Según el Diario de Sta. Faustina Kowalska, vidente del Señor de la Divina Misericordia, fue el mismo Señor quien pidió que su Fiesta fuera celebrada en el Primer Domingo después de Pascua. “En ese día, las profundidades de mi misericordia estarán abiertas para todos… En ese día, “quien se confiese y comulgue obtendrá el completo perdón de sus pecados y del castigo merecido” (Diario 699). El 2º Domingo de Pascua fue siempre en la Iglesia un Día Grande, ante todo por ser la octava de la Resurrección del Señor. “Como si ahora hubiéramos nacido…” (1 Pe 2,2).
El evangelio (Jn 20, 19-31) cuenta que, en la tarde del día de su Resurrección, Jesús instituyó el Sacramento del Perdón, que es la inclinación más profunda de Dios al hombre caído (para levantarlo), como dijo San Juan Pablo II. Al Señor Resucitado le cae perfecto el sobrenombre de Señor de la Divina Misericordia, pues es como se muestra después de su Resurrección: Todo Misericordia.
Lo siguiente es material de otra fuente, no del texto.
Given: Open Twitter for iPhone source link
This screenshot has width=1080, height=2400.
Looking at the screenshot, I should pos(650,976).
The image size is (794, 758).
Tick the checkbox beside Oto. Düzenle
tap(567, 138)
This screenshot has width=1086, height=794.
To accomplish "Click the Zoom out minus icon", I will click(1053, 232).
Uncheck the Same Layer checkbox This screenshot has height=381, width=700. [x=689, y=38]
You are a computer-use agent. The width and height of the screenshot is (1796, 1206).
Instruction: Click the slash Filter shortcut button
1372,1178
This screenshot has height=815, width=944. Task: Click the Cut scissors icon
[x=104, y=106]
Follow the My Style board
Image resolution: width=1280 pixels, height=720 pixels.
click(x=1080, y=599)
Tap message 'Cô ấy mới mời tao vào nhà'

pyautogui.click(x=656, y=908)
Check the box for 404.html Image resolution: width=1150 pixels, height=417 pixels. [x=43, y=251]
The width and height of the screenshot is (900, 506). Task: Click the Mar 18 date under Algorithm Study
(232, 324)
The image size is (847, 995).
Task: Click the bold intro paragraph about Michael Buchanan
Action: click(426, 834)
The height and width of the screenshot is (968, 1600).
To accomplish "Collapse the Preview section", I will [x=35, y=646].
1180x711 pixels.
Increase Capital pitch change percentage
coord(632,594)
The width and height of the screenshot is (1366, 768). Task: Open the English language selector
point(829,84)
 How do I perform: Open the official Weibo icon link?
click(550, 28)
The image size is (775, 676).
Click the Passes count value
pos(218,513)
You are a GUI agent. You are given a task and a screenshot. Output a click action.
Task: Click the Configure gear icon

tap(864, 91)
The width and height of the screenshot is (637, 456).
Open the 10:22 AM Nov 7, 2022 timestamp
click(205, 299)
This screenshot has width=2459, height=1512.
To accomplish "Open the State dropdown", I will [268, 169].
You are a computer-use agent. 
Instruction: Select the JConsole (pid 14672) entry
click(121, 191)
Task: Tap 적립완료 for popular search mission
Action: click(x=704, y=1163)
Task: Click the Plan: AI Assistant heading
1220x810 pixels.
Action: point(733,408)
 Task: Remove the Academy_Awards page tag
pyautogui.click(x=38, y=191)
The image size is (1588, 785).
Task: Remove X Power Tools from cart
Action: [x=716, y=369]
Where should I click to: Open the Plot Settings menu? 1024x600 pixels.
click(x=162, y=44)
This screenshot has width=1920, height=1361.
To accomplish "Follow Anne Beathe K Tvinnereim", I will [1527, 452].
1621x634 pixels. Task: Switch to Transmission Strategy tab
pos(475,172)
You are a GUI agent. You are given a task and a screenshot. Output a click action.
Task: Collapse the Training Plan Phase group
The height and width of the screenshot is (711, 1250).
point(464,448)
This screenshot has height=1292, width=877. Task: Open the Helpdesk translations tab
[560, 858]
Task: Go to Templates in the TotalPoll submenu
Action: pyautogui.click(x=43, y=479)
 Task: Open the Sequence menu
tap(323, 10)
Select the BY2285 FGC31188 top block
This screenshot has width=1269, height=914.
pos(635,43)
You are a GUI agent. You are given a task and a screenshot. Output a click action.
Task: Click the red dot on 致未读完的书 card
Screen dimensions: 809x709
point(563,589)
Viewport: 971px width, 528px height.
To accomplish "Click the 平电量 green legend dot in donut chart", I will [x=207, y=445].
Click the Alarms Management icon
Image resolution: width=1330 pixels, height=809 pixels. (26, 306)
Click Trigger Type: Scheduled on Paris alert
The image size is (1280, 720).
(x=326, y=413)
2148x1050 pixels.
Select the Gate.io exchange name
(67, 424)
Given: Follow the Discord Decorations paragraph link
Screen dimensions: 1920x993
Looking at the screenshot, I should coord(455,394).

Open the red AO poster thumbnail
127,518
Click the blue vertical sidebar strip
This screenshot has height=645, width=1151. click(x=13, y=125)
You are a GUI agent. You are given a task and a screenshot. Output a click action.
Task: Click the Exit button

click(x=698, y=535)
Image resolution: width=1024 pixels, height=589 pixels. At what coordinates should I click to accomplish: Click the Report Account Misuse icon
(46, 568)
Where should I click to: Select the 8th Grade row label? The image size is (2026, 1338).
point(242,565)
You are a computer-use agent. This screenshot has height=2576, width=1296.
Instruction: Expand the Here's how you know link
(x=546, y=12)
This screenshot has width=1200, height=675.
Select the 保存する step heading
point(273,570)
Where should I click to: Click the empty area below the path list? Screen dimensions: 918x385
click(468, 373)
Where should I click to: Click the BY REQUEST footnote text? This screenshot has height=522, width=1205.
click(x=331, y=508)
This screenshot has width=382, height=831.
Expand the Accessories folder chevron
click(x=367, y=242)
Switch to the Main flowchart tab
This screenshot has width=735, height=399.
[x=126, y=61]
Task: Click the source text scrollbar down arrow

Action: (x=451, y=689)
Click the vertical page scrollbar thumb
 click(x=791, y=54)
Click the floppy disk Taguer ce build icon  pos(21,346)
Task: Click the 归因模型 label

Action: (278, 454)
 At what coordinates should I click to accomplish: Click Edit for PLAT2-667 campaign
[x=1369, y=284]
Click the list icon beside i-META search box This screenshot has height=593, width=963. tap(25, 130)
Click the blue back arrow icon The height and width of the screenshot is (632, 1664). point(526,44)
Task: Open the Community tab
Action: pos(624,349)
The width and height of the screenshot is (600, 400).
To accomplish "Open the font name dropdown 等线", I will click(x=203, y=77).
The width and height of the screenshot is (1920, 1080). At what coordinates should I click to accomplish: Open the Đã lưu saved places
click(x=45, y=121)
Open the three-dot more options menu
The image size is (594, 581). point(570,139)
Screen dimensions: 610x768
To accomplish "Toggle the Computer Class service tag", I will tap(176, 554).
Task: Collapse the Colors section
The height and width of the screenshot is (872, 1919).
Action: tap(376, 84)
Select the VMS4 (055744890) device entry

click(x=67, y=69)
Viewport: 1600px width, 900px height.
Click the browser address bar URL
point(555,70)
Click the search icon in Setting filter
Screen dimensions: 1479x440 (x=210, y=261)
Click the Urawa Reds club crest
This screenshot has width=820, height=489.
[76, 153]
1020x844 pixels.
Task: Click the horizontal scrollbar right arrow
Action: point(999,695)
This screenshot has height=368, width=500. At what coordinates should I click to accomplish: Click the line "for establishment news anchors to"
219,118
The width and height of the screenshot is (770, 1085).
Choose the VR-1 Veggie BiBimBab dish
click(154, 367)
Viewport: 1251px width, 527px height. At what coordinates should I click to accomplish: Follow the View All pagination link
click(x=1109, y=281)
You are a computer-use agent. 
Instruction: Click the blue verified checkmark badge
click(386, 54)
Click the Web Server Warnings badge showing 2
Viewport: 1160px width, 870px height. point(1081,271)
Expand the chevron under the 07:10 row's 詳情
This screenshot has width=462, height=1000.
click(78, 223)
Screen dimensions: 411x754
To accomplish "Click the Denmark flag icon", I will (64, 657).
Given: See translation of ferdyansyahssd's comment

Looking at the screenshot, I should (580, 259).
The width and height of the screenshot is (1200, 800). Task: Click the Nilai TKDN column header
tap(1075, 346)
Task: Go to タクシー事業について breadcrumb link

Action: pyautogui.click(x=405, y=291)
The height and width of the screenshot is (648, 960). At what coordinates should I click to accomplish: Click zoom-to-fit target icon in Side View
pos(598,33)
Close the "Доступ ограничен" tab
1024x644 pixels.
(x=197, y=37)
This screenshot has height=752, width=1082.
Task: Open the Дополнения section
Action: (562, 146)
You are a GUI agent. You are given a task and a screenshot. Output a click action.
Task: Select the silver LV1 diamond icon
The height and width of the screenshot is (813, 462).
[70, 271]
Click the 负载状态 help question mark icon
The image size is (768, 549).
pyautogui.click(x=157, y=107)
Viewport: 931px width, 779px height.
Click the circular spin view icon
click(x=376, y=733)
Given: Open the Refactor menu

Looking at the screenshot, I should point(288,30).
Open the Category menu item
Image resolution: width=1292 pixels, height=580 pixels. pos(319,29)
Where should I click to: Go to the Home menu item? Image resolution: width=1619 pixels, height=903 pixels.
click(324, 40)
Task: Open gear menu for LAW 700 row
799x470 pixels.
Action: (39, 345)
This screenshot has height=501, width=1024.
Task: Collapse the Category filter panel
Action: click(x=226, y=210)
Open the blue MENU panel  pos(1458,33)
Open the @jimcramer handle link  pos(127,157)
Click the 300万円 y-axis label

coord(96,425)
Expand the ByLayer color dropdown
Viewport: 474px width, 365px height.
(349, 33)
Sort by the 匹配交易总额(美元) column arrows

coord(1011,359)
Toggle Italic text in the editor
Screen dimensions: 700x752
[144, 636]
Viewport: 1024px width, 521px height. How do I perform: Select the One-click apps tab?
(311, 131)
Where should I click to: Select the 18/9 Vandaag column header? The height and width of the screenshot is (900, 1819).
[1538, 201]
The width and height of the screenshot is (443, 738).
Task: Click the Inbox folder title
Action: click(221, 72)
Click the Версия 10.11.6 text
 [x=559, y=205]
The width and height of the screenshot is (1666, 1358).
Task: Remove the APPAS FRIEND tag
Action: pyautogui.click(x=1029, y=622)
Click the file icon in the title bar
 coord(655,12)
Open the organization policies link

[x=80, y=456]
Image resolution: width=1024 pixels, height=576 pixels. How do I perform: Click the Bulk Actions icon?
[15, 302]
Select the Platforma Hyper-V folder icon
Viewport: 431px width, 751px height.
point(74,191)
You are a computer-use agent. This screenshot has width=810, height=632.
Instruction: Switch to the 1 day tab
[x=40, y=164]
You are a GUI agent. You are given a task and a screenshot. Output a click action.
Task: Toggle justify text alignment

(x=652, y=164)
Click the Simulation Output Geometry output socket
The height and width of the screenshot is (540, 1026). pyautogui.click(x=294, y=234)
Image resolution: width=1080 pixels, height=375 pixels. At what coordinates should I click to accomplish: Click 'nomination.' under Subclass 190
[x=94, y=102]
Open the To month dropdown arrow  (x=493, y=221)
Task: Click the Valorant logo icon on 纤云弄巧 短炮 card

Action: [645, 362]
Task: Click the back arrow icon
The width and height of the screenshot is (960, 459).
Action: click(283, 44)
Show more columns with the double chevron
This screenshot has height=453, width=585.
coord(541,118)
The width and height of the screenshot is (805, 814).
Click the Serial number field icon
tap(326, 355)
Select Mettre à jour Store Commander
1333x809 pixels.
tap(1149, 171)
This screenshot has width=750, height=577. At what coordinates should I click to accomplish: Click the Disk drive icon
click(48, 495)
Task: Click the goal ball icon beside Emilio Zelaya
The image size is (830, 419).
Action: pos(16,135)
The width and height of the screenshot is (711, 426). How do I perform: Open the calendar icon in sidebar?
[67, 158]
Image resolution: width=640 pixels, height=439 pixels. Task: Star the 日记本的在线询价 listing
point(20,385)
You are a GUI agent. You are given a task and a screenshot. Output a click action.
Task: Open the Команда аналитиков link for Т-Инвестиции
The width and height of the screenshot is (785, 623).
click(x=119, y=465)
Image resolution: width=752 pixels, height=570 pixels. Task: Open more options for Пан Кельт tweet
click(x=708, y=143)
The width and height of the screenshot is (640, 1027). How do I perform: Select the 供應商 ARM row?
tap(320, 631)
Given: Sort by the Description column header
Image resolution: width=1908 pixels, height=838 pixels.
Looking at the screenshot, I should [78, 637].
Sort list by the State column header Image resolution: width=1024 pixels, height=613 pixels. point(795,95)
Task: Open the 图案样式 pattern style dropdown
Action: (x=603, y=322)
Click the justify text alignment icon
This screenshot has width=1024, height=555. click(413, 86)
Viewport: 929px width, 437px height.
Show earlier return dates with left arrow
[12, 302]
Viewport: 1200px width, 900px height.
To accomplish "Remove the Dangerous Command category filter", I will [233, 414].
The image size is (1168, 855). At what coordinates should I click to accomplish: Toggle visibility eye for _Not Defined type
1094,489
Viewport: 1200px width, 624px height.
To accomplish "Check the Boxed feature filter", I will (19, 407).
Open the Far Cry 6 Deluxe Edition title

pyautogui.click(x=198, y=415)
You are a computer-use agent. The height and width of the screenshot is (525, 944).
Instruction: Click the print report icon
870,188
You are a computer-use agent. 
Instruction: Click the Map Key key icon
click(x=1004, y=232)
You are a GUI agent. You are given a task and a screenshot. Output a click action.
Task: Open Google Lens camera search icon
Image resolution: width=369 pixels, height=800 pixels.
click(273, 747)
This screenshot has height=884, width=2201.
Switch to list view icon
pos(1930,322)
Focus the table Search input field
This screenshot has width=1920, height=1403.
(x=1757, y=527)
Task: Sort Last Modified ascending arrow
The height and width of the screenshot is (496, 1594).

“Rico en Misericordia”, 1º con los apóstoles, al desearles repetidamente la paz. ¡El Shalom (saludo judío de paz y bien), debió sonarles a música celestial! No había reproche (por su huida en el Viernes Santo), sino los sentimientos y los buenos deseos del amigo y Maestro, que les tendía las manos, mientras ellos se iban llenando de alegría, de valor, de ganas de ser verdaderos apóstoles y testigos de su Resurrección. 2º con todos los hombres y mujeres del mundo, al dar a los apóstoles el poder de perdonar, instituyendo para siempre, el Sacramento del Perdón. Memoricemos la cita (Jn 20, 23). 3º con la Iglesia, comunidad de apóstoles y fieles.
Fue el Espíritu Santo, quien resucitó a Jesús (Rom 8,11), dejando una cruz y un sepulcro vacíos. Él lo devolvió a la vida para ser “el Señor”, pero también para ser, entre nosotros “el Señor de la Misericordia”, de modo que atraídos por su amor, no vivamos ya para nosotros sino para Él. Es lo más importante del hecho histórico de la Resurrección y es lo que más conmovió a los apóstoles. Les emocionó tocar a Jesús y saber que era real, pero les emocionó aún más la experiencia de fe que los envolvió y los sedujo. La convicción de que Jesús estaba vivo y, por su amor misericordioso, de nuevo con ellos. ¡¿Quién o qué los podría apartar ya del amor de Cristo?! (Rom 8,35).
Es la clase de experiencia de fe y de confianza en su divina misericordia que tenemos que hacer nosotros: para vivir sin miedo y para cambiar a mejor las cosas. Es la clase de experiencia que ha hecho el Papa Francisco, quien no se cansa de hablarnos de la misericordia de Dios, invitándonos a confiar ilimitadamente en ella.